All true, and perfectly logical, as well as perfectly lethal--if you're a Republican. Which makes the fourth sentence--sort of dropped in by Klein without further comment--so indescribably baffling: "If possible, they’d even like to attack President Obama for proposing entitlement cuts." But there is no "if possible," there's only whenever, since President Obama quite recently did just that: he converted the merely possible into the tantalizingly embraceable for wannabe, safety-net-slashing Republicans.

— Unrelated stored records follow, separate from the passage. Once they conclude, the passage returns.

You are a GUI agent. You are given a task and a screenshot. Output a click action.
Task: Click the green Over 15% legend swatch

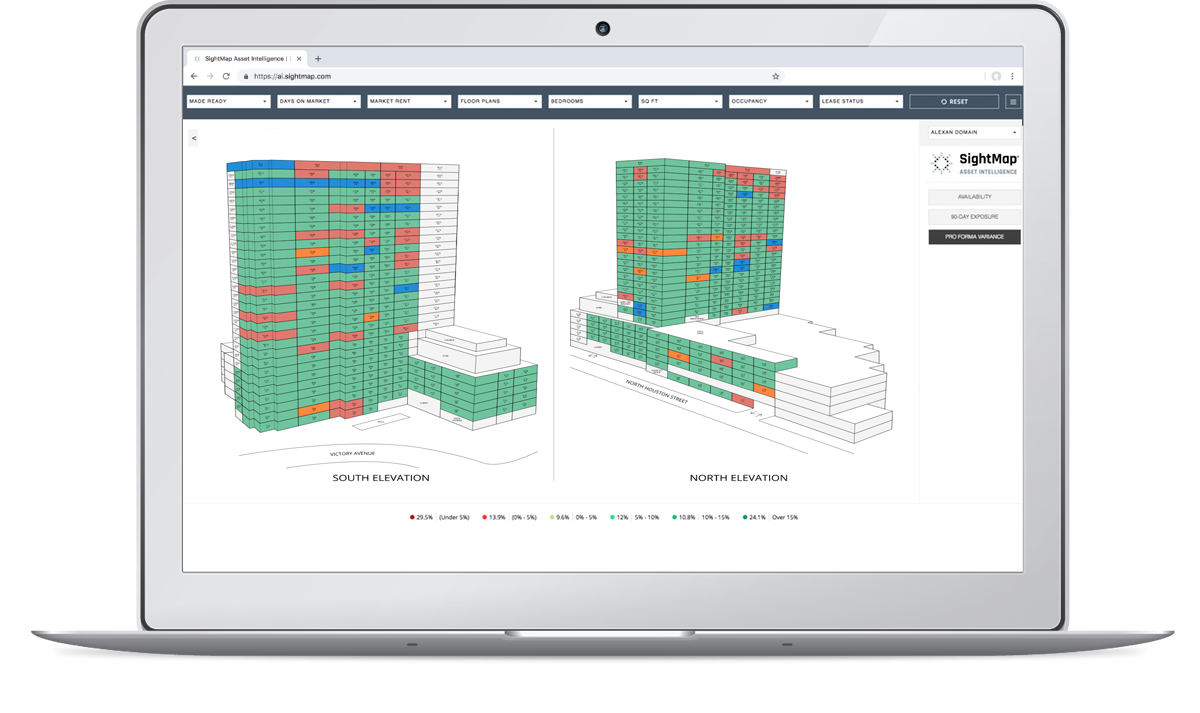(x=746, y=518)
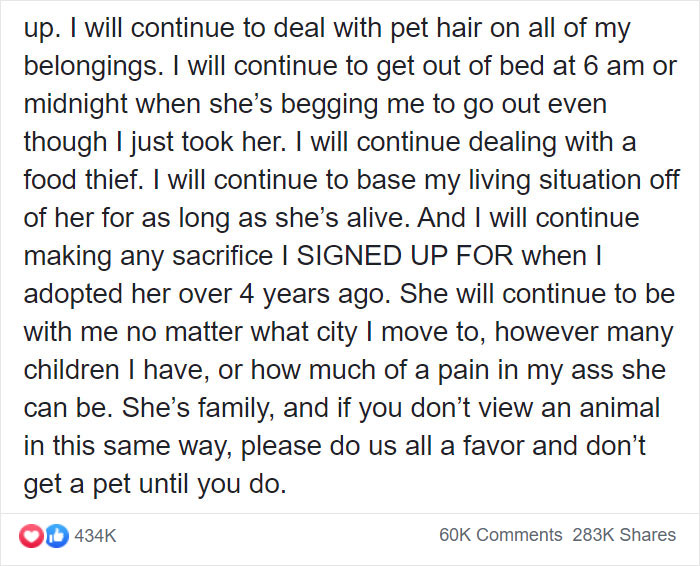700x566 pixels.
Task: View the 283K Shares list
Action: coord(623,535)
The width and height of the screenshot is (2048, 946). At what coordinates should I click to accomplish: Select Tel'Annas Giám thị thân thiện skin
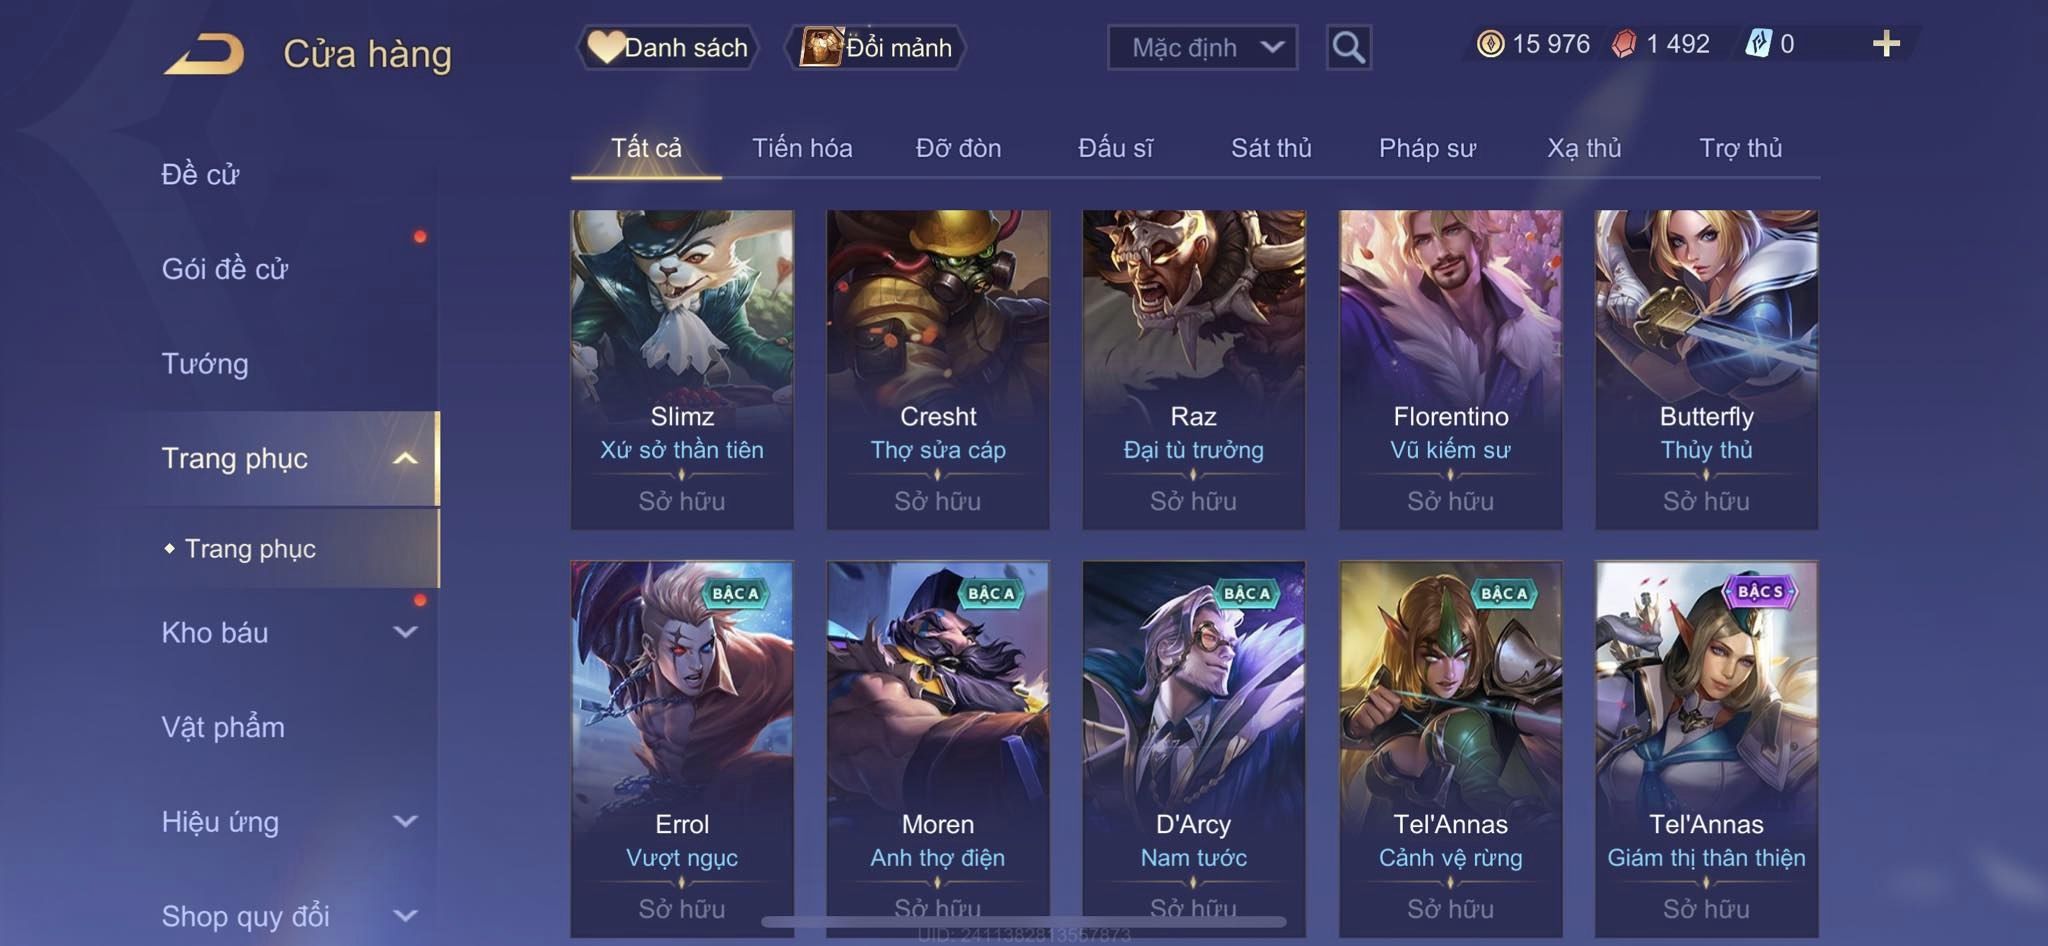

Some observers have got themselves hung up on the merits (or demerits) of a "chained CPI," which itself is an altogether negligible skirmish within the broader strategic context. The unsurrenderable issue at stake is that of offering for negotiation the nation's most successful social-insurance program in the midst of fiscal talks which inherently have nothing to do with the insurance program and in turn the insurance program has nothing to do with our fiscal troubles at the heart of the talks. Which is to say, to dangle an umbelliferous irrelevancy such as a chained CPI--whatever its stand-alone merits--isn't a sign of presidential "reasonableness": it's a flashing, iridescent, explosive sign of negotiable cowardice.
As is moving $200,000 in the other guys' direction on a $250,000 tax deal (i.e., a move of nearly 100 percent), or marooning two top cabinet nominations.
Those other guys? They've smelled the fear, whose profoundly inexcusable element is its utterly inappropriate timing. With every passing day, a second-term presidency loses irreplaceable political capital. And yet the Obama administration just squandered a boatload of it, right out of the gate.
The upside? It's still early. There's plenty of time to alter course. And grow a couple.